Chili-Roasted Root Vegetables with Chickpeas, Tahini and Brazil Nut Pangritata
- 1 large sweet potato (1 pound), cut into 1-inch squares
- 4 small carrots (1/2 pound), cut into 1-inch pieces
- 4 small parsnips (1/2 pound), peeled and cut into 1-inch pieces
- 5 Tbsp. olive oil
- 1 tsp. cumin
- 1 tsp. chili powder
- 1/2 tsp. ground cinnamon
- 1 1/2 tsp. sea salt
- One 15-ounce can chickpeas (about 2 cups cooked)
- 1/3m cup Brazil nuts, pulsed in a food processor or finely chopped
- 2 garlic cloves, minced
- 1/4 cup tahini paste
- 2 Tbsp. freshly squeezed lemon juice
- 1 Tbsp. finely chopped fresh parsley, for garnish
1. Position the racks in the upper and lower third of the over and pre-heat the over to 425 degrees F. Line two rimmed baking sheets with parchment paper.

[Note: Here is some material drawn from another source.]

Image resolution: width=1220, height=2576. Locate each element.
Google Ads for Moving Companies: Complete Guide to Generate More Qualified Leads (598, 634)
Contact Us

2. In a large mixing bowl, combine the sweet potato, carrots, parsnips, 3 tablespoons olive oil, cumin, chili powder, cinnamon, and 1 teaspoon salt. Toss until well coated in the oil and spices.
3. Arrange the veggies in an even layer on the prepared baking sheets. Roast for 20 minutes, then remove the pans and add the chickpeas. Return the pans to the oven, swapping the top one to the bottom, and cook for another 20 minutes, or until vegetables are nicely browned and caramelized.
4. While the root veggies are roasting, make the pangritata: Heat the remaining 2 tablespoons of olive oil in a small skillet. Add the nuts and garlic and cook over medium heat until fragrant and lightly browned, about 3 minutes. Season with salt and set aside.
5. In a small mixing bowl, whisk together the tahini, lemon juice and 1/2 teaspoon salt until a thick paste forms (culinary magic!). Add 1/4 cup of water (or more) and stir until the sauce is the same consistency of ranch dressing.
6. Transfer the roasted veggies to a serving plate, drizzle with the tahini sauce and garnish with the Brazil nut pangritata and parsley.